Il che implica sinergia tra il cappellano e direttore del Servizio, uno studio di attività e laboratori di fede da poter portare avanti insieme. Non abbiate paura di investire energie e tempo collaborando con noi che spendiamo con gioia il nostro in ascolto dei molti bisogni dei giovani ospiti nelle strutture di pena. Noi abbiamo urgenza che il grido di aiuto arrivi a tutti voi. Non lasciateci soli nell’aiutare questi nostri ragazzi.

Un seme che nasce in questa occasione può diventare il segno di un cammino comune che va avanti in tempi ordinari. Il Sinodo è certamente un luogo per ascoltare le preoccupazioni del mondo giovanile e provare a infondere fiducia e speranza nel futuro.
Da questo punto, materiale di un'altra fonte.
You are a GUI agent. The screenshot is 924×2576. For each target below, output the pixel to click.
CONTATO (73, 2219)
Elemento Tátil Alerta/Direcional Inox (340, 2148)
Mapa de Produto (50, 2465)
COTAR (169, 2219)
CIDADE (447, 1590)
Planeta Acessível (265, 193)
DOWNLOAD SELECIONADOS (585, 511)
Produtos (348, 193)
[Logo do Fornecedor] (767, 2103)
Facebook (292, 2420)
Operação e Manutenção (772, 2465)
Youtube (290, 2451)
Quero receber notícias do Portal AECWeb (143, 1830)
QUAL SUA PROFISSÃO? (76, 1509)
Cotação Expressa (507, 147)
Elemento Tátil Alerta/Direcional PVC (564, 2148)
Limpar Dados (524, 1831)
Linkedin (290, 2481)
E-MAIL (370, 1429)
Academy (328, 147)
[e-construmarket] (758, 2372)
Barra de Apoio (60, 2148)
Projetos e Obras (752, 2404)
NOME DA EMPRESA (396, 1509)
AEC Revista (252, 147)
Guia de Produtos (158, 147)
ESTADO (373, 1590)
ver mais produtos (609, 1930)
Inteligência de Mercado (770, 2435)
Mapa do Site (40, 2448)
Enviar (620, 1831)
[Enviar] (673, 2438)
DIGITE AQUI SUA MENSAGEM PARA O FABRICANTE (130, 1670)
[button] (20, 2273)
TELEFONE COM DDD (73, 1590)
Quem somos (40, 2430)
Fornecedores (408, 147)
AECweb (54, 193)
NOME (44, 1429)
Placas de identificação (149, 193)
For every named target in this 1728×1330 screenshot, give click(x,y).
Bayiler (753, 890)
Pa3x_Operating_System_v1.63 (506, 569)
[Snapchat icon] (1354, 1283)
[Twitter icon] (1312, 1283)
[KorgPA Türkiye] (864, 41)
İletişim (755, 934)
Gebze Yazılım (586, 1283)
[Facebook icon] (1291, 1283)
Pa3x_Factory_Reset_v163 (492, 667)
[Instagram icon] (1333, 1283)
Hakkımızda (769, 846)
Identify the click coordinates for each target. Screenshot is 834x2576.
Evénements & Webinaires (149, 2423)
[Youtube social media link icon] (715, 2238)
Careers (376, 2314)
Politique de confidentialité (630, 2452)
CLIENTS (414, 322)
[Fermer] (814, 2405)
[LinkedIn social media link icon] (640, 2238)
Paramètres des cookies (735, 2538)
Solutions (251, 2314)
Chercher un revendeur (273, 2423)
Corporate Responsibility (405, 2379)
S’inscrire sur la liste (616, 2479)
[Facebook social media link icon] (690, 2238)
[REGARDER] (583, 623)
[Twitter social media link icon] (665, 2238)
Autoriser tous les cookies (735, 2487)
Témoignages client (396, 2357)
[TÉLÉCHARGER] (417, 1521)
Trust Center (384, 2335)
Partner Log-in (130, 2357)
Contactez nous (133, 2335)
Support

I giovani che escono dal carcere hanno bisogno di aiuto concreto, sono essi stessi ‘opere segno’ di cui tanto si parla nella Chiesa. Hanno bisogno di casa, lavoro ma soprattutto di accoglienza nelle nostre comunità. Come cappellani, comprendiamo le difficoltà nel realizzare tutto questo, ma crediamo anche che tutti noi insieme dobbiamo avere il coraggio di osare per realizzare concretamente il Vangelo, attraverso opere che promuovono il rispetto e la dignità di coloro che si sentono emarginati dalla società.

L’immagine scelta per il Sinodo Giovani è quella del discepolo amato. Quel discepolo può essere ognuno di noi, i nostri ragazzi e ancor più i giovani detenuti. Per sentirsi amati da Gesù, a volte bisogna sentirsi amati e ascoltati anche dal prossimo e dai coetanei più lontani e, nel caso dei detenuti, anche da chi sceglie di varcare quella soglia per entrare in contatto con loro e ascoltarti.